Energy Consumer Taxes: As discussed, the President’s budget proposes to raise taxes by at least $646 billion on consumers of oil, coal, and natural gas through a complicated “cap and tax” program that will increase the cost of energy for every American. These carbon-based fuels provide about 85 percent of all energy output in the U.S. This new national energy tax will increase the cost of energy by up to $3,128 per household annually, taking more money out of the pockets of hard working families struggling to pay their bills each month.

Capital Gains and Dividends Taxes: Under the President’s budget, taxes on capital gains and dividends would increase for individuals with an income over $250,000 (married) and $200,000 (single) from 15 to 20 percent, increasing taxes on investors by $338 billion over ten years. These taxes would directly affect investors and shareholders most impacted by the declining stock market and would further discourage investments during a time when new investments are essential to jumpstarting our economy.

Charitable Giving Tax: The budget caps the value of itemized deductions at 28 percent for those with an income over $250,000 (married) and $200,000 (single), which will reduce charitable giving by $9 billion a year. The current economic crisis has severely damaged charitable organization’s ability to provide for people who are most affected by the recession, and the budget would leave these charities with at least a $9 billion deficit.

Death Tax: The President’s budget reinstates the death tax scheduled to be fully repealed in 2010. According to the Joint Committee on Taxation, the death tax has “broad economic effects” and one study has found that the death tax is responsible for lowering overall employment by 1.5 million jobs over the previous ten years.

Carried Interest Tax: The budget would more than double taxes on carried interest, increasing taxes up from the capital gains rate (15 percent) to the income tax rate (39.6 percent).

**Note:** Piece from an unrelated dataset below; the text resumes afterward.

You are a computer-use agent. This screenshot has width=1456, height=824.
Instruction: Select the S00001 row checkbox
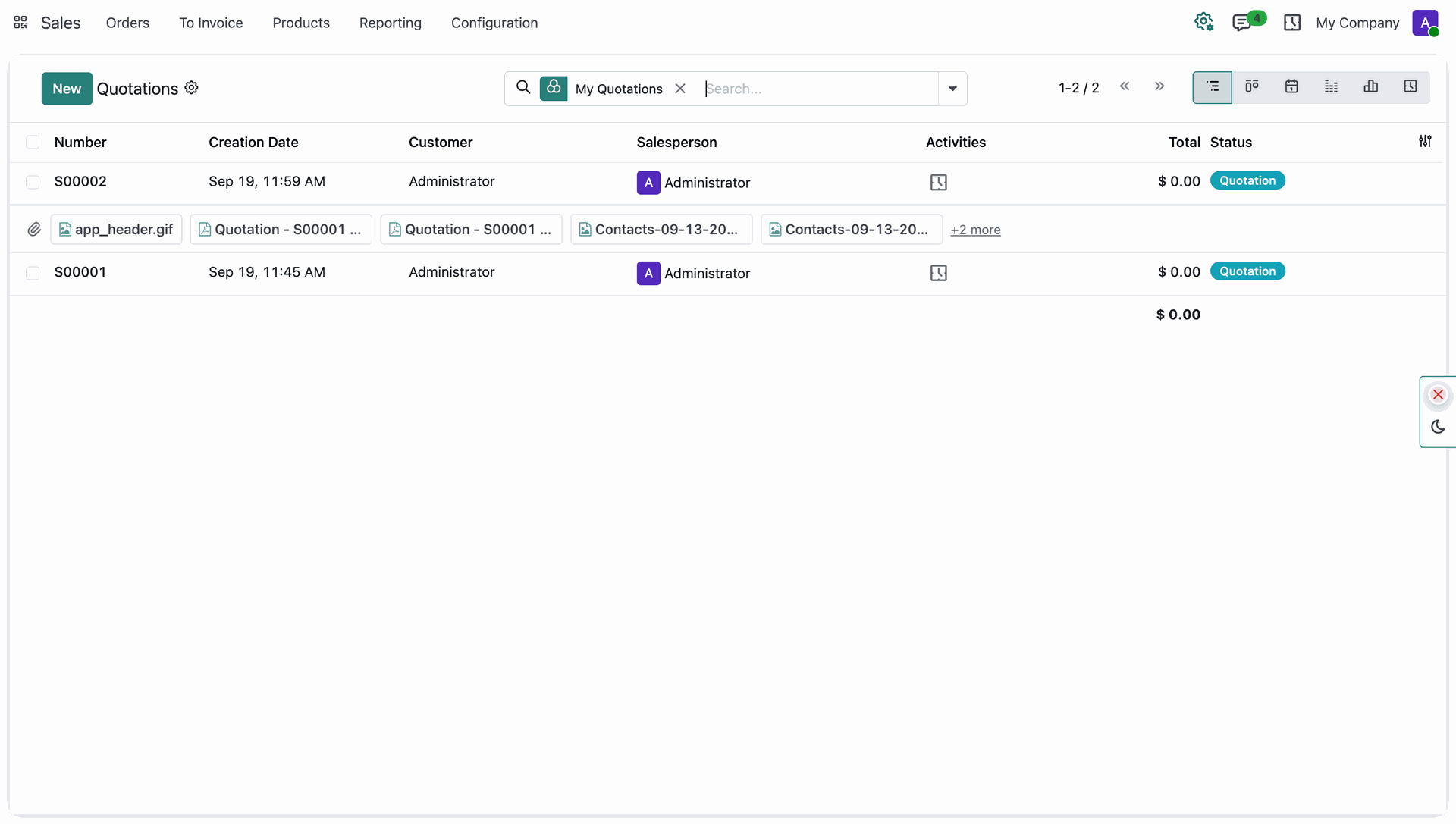click(33, 273)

Carried interest is interest gained on profits from investments and is generally used to pay investment fund managers based on the fund’s performance for investors. This tax hike is yet another attack on profit, private equities, and investments in the middle of a recession.

Energy Producer Tax: The President’s budget imposes $31 billion in punitive new taxes on domestic energy production over the next ten years, encouraging U.S. companies to move jobs overseas and increasing our overall dependence on foreign energy supplies.

LIFO Accounting: The President’s budget proposes repealing the first-in, first-out (LIFO) accounting rule which allows businesses to assume the most recent inventory item purchased is the first sold. The decades-old rule allows businesses to account for inflated inventory costs over time and avoid paying a “phantom tax” on increased income that is a merely a result of an inflated cost of inventory over time. According the President’s budget, the change would result in a $61 billion tax increase over ten years, borne mainly by manufacturers and small businesses that purchase a great deal of inventory each year.


Posted by: Press Secretary

1 comment:

  1. This craziness has to stop! We cannot sustain this rate of taxing, spending, and debt. The Cap and Tax expences will kill our businesses. All of these proposed taxes will do much harm to our ability to come out of this economic crisis.
    Tell the Dems to give it a rest already! We've already forked out billions and billions to bail out our financial industry while looking at our retirement accounts loose 30%- 40% of their values. This is an insult on top of that grave injury to expect to just keep doling out the money....money we don't have! I look back at last fall and remember how many people were on the edge because their gas bills were way up... that's nothing in comparison to what will happen to our budgets if all the above goes into effect! People will just go under; businesses will go under. This is just the height of irrational liberal thinking in action.